Start Selection
On June 13th 2015, the robot-lab Philae woke up on the comet
The Rosetta/Philae mission was launched in 2004 and it took more than ten years for the spacecraft, Rosetta, to reach its destination after a 6 billion kilometres long trip. On November 12th 2014, the lander module, Philae, was released and landed on the ground of the comet. Philae is fitted with ten instruments (see Figure 1) to conduct the experiments elaborated by as many research teams across Europe. These experiments, should they be imaging (CIVA, ROLIS), sampling (SD2, COSAC, PTOLEMY) or other types of signal analysis, correspond to sequences of activities constrained by two extremely scarce resources:
- First, instruments were supplied in energy by the main battery alone, which barely held enough power to keep a low-energy light-bulb lit up during the three days of this first sequence.
- Second, all the data collected by the instruments were stored on a central mass-memory whose capacity is 6MB, that is, about as much as 4 floppy disks.
|Figure 1. Philae's instruments (© ESA/AOES Medialab)|
The plans executed by Philae are modelled and solved using constraint programming technology. Indeed, Mission Operations Scheduling Tool (MOST), the toolkit used to schedule the lander's activities, was developed by a CNES team based in Toulouse on top of IBM ILOG Scheduler (now IBM CP Optimizer). This framework is very well suited to model the constraints related to instant energy usage of the instruments, using well-known algorithms to reason about cumulative resources. Moreover, in order to model the more specific constraints related to data transfers, several dedicated algorithms were developed by the Operations Research & Constraints group of the LAAS-CNRS lab. This work was published by the Constraints journal [Simonin et al. 15].
Notice that the activities of Rosetta, on the other hand, were handled by a separate team and the NASA largely contributed to MOST's equivalent Rosetta Science Ground Segment Scheduling Component (RSSC), which uses the priority-based scheduling module ASPEN [Chien et al. 13].
The Rosetta/Philae Mission
|67P Churyumov/Gerasimenko by Rosetta's navcam, on December 10th 2014 (© ESA/AOES Medialab)|
Comets are of particular interest because as witnesses of the early age of the solar system, and because that may be the source of a large part of the water in our oceans1 and perhaps at the origin of life on Earth.
End Selection
Start Extracted records
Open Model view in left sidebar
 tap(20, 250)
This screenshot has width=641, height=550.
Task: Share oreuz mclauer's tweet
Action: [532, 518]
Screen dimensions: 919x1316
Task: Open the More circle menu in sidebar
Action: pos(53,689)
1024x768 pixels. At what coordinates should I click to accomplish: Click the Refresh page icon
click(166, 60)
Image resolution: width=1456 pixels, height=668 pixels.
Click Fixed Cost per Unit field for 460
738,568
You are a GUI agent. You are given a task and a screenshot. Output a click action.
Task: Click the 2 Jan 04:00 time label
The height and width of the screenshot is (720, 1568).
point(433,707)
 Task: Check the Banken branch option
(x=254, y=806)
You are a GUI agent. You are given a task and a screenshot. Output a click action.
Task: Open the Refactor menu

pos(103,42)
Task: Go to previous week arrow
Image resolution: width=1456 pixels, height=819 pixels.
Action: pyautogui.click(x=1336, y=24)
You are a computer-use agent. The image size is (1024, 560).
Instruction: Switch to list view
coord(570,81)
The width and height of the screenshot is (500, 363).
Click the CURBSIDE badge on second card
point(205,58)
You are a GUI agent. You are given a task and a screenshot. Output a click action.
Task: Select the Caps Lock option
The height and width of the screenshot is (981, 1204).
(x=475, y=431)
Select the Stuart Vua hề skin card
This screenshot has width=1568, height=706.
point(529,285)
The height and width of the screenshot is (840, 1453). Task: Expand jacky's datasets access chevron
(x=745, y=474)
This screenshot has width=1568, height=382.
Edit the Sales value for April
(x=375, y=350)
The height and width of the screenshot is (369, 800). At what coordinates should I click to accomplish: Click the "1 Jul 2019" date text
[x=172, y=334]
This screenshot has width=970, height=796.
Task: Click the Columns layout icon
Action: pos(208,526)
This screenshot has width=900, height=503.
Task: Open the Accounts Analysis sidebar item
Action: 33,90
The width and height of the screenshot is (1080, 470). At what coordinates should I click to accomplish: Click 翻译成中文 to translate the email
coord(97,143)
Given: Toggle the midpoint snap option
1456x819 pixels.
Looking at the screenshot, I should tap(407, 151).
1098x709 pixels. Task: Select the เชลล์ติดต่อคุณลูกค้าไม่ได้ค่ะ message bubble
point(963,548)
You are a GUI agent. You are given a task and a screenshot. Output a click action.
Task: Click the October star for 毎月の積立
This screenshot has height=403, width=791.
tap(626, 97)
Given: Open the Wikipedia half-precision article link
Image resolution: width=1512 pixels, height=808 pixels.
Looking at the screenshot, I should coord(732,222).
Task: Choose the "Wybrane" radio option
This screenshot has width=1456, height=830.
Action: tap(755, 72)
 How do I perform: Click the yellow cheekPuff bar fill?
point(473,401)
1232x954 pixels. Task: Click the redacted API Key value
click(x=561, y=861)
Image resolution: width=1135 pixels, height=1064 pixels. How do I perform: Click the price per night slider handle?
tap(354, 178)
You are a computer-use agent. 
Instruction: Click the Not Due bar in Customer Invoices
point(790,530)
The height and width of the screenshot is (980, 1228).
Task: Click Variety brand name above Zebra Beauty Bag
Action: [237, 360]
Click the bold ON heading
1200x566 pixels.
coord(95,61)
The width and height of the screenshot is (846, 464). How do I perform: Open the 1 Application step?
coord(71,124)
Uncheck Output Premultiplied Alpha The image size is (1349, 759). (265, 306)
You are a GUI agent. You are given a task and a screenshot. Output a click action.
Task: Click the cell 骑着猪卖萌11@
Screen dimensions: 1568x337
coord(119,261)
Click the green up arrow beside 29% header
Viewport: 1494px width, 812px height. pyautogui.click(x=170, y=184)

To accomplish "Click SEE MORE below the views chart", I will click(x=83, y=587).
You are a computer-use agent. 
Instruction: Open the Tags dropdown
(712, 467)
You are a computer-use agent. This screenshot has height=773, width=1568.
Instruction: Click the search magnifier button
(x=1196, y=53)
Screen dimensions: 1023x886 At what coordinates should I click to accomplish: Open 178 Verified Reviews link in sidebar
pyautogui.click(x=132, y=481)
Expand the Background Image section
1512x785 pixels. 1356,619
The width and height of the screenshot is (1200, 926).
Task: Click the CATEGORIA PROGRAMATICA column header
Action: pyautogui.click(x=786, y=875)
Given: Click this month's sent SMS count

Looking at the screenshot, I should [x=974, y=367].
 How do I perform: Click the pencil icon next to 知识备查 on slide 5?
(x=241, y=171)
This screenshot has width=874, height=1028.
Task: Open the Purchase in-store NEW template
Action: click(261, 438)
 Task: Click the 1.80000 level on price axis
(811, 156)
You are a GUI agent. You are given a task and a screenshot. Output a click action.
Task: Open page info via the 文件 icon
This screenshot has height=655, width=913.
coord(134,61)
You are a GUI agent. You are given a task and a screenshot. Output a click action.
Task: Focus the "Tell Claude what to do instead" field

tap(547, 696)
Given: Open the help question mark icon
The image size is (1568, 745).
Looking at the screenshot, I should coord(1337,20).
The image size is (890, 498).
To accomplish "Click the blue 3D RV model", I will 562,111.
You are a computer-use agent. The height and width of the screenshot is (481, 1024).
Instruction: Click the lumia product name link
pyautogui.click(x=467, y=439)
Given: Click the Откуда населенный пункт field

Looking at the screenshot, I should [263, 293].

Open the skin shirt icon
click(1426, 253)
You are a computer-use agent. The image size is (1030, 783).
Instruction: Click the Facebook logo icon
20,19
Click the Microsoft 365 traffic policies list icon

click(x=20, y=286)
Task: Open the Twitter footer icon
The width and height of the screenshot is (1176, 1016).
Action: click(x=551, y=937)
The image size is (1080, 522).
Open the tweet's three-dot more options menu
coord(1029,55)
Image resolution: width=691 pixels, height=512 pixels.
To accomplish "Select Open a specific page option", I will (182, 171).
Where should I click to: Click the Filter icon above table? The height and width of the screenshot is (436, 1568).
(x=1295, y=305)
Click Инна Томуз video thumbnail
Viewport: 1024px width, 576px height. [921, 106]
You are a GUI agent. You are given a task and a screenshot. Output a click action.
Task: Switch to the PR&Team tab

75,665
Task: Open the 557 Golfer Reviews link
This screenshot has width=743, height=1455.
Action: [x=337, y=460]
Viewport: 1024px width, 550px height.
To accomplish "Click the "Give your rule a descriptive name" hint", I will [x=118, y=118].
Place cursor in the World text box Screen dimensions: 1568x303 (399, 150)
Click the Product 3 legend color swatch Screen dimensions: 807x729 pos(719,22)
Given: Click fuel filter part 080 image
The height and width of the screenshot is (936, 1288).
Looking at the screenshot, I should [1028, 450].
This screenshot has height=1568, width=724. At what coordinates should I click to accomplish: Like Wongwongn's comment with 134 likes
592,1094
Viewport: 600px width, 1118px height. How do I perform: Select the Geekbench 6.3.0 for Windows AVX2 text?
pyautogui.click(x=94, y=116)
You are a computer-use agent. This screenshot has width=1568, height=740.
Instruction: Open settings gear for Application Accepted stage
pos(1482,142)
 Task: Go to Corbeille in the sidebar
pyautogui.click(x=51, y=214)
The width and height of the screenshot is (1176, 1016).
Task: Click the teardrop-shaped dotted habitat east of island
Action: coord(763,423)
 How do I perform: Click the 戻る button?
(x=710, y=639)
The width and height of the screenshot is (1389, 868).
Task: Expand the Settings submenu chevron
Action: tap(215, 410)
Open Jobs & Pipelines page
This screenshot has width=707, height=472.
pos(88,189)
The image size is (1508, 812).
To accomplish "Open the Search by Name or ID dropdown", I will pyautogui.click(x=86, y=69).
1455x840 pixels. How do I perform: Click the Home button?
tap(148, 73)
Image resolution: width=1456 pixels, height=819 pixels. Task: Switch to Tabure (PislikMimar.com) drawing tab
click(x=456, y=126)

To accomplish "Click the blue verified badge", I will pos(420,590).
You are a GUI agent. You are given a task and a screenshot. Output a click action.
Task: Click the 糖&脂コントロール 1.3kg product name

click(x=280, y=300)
End Extracted records
■ **Direction**
Print the full Philae text again word for word.

■ **Answer to this task**
On June 13th 2015, the robot-lab Philae woke up on the comet
The Rosetta/Philae mission was launched in 2004 and it took more than ten years for the spacecraft, Rosetta, to reach its destination after a 6 billion kilometres long trip. On November 12th 2014, the lander module, Philae, was released and landed on the ground of the comet. Philae is fitted with ten instruments (see Figure 1) to conduct the experiments elaborated by as many research teams across Europe. These experiments, should they be imaging (CIVA, ROLIS), sampling (SD2, COSAC, PTOLEMY) or other types of signal analysis, correspond to sequences of activities constrained by two extremely scarce resources:
- First, instruments were supplied in energy by the main battery alone, which barely held enough power to keep a low-energy light-bulb lit up during the three days of this first sequence.
- Second, all the data collected by the instruments were stored on a central mass-memory whose capacity is 6MB, that is, about as much as 4 floppy disks.
|Figure 1. Philae's instruments (© ESA/AOES Medialab)|
The plans executed by Philae are modelled and solved using constraint programming technology. Indeed, Mission Operations Scheduling Tool (MOST), the toolkit used to schedule the lander's activities, was developed by a CNES team based in Toulouse on top of IBM ILOG Scheduler (now IBM CP Optimizer). This framework is very well suited to model the constraints related to instant energy usage of the instruments, using well-known algorithms to reason about cumulative resources. Moreover, in order to model the more specific constraints related to data transfers, several dedicated algorithms were developed by the Operations Research & Constraints group of the LAAS-CNRS lab. This work was published by the Constraints journal [Simonin et al. 15].
Notice that the activities of Rosetta, on the other hand, were handled by a separate team and the NASA largely contributed to MOST's equivalent Rosetta Science Ground Segment Scheduling Component (RSSC), which uses the priority-based scheduling module ASPEN [Chien et al. 13].
The Rosetta/Philae Mission
|67P Churyumov/Gerasimenko by Rosetta's navcam, on December 10th 2014 (© ESA/AOES Medialab)|
Comets are of particular interest because as witnesses of the early age of the solar system, and because that may be the source of a large part of the water in our oceans1 and perhaps at the origin of life on Earth.